Compiler Internals
A comprehensive technical deep-dive into the MathViz compiler architecture, implementation details, and optimization strategies. This document is intended for contributors, language implementers, and anyone interested in compiler design.
Overview
The MathViz compiler is a multi-stage source-to-source transpiler that transforms
.mviz source files into optimized Python code. It follows a traditional
compiler pipeline architecture with additional analysis passes for performance optimization.
The compiler prioritizes correctness, readable output, and seamless Python interoperability. Generated code is clean, idiomatic Python that can be inspected and debugged easily.
Key Design Decisions
- Immutable AST: All AST nodes are frozen dataclasses for thread safety and predictability
- Visitor Pattern: Tree traversal via the visitor pattern enables clean separation of concerns
- Multi-pass Architecture: Separate analysis passes for type checking, purity, complexity, and parallelization
- Optional Strictness: Type errors can be warnings or fatal errors depending on configuration
- Zero Runtime Overhead: No MathViz runtime library required; output is standalone Python
Compilation Pipeline
The compiler executes the following stages in order. Each stage is independent and
can be enabled/disabled via the CompilationPipeline configuration.
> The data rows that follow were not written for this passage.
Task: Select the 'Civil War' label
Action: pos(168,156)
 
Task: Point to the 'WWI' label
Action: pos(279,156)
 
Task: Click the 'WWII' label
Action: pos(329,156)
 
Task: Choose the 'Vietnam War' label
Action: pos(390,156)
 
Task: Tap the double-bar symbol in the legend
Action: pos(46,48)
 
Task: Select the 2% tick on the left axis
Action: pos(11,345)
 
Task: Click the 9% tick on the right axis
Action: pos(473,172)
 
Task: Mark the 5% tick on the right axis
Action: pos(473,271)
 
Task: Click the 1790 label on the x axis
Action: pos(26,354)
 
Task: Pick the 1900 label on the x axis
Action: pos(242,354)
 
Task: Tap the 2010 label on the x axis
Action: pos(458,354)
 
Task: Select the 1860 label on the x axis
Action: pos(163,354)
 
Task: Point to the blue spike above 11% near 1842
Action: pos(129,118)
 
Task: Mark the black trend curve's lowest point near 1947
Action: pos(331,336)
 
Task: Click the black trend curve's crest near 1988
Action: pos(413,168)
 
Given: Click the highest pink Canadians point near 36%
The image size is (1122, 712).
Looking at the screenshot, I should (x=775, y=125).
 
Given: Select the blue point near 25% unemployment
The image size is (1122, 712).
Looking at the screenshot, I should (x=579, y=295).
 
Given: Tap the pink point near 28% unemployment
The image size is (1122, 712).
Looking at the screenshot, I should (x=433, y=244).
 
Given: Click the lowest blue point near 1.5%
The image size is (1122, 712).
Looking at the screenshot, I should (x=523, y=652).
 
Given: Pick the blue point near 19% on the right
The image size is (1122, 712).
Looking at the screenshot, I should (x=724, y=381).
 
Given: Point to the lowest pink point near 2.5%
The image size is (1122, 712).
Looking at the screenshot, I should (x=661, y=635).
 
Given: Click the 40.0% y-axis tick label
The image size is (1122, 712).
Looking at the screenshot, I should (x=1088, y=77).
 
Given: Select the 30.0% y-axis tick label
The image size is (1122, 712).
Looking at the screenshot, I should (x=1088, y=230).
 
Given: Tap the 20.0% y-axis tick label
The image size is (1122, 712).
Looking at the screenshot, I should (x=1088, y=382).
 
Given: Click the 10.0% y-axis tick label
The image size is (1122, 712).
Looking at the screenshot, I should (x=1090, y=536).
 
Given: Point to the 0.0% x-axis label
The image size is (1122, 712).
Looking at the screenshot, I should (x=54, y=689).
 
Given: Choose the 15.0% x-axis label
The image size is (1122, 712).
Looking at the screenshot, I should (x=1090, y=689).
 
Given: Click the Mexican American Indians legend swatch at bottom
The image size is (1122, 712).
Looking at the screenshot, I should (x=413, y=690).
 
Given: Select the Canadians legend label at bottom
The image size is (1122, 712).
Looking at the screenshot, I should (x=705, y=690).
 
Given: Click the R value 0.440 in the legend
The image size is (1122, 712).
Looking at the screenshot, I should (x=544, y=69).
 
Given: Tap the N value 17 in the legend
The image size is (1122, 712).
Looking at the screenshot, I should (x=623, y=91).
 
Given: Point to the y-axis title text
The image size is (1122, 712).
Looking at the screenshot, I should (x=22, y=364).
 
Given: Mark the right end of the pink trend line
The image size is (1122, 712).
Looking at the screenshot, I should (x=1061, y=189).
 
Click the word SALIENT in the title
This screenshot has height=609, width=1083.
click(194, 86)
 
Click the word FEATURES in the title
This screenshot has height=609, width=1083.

┌─────────────────────────────────────────────────────────────────────────────┐
│ MathViz Compilation Pipeline │
├─────────────────────────────────────────────────────────────────────────────┤
│ │
│ Source Code (.mviz) │
│ │ │
│ ▼ │
│ ┌─────────────┐ │
│ │ LEXER │ Tokenization: Unicode math symbols, f-strings, keywords │
│ │ lexer.py │ Output: Token stream │
│ └──────┬──────┘ │
│ │ │
│ ▼ │
│ ┌─────────────┐ │
│ │ PARSER │ Recursive descent parser with operator precedence │
│ │ parser.py │ Output: Abstract Syntax Tree (AST) │
│ └──────┬──────┘ │
│ │ │
│ ▼ │
│ ┌─────────────┐ │
│ │ MODULE │ Resolves `use` statements, loads dependencies │
│ │ LOADER │ Detects circular dependencies │
│ └──────┬──────┘ │
│ │ │
│ ▼ │
│ ┌─────────────┐ │
│ │ TYPE │ Hindley-Milner style inference with bidirectional hints │
│ │ CHECKER │ Output: Type errors, function signatures │
│ └──────┬──────┘ │
│ │ │
│ ├────────────────────┬────────────────────┐ │
│ ▼ ▼ ▼ │
│ ┌─────────────┐ ┌─────────────┐ ┌─────────────┐ │
│ │ PURITY │ │ COMPLEXITY │ │ PARALLEL │ │
│ │ ANALYZER │ │ ANALYZER │ │ ANALYZER │ │
│ └──────┬──────┘ └──────┬──────┘ └──────┬──────┘ │
│ │ │ │ │
│ └────────────────────┼────────────────────┘ │
│ │ │
│ ▼ │
│ ┌─────────────┐ │
│ │ CODE │ Emits Python with Numba decorators │
│ │ GENERATOR │ Output: Executable Python code │
│ └──────┬──────┘ │
│ │ │
│ ▼ │
│ Generated Python (.py) │
│ │
└─────────────────────────────────────────────────────────────────────────────┘
File Structure
- src/mathviz/compiler/
-
- __init__.py (31 KB) - Pipeline orchestration
- tokens.py (14 KB) - Token definitions
- lexer.py (28 KB) - Lexical analysis
- parser.py (115 KB) - Syntax parser
- ast_nodes.py (69 KB) - AST node definitions
- type_checker.py (143 KB) - Type inference
- codegen.py (122 KB) - Python code generation
- module_loader.py (22 KB) - Module resolution
- purity_analyzer.py (28 KB) - Side effect analysis
- complexity_analyzer.py (23 KB) - Big-O estimation
- parallel_analyzer.py (34 KB) - Loop parallelization
- jit_optimizer.py (63 KB) - Numba optimization
- vectorizer.py (63 KB) - SIMD vectorization
- memory_optimizer.py (61 KB) - Memory optimization
- const_fold.py (99 KB) - Constant folding
- linter.py (56 KB) - Static analysis
- diagnostics.py (25 KB) - Error formatting
- call_graph.py (24 KB) - Call graph analysis
Stage 1: Lexical Analysis
The lexer (lexer.py) transforms source code into a stream of tokens.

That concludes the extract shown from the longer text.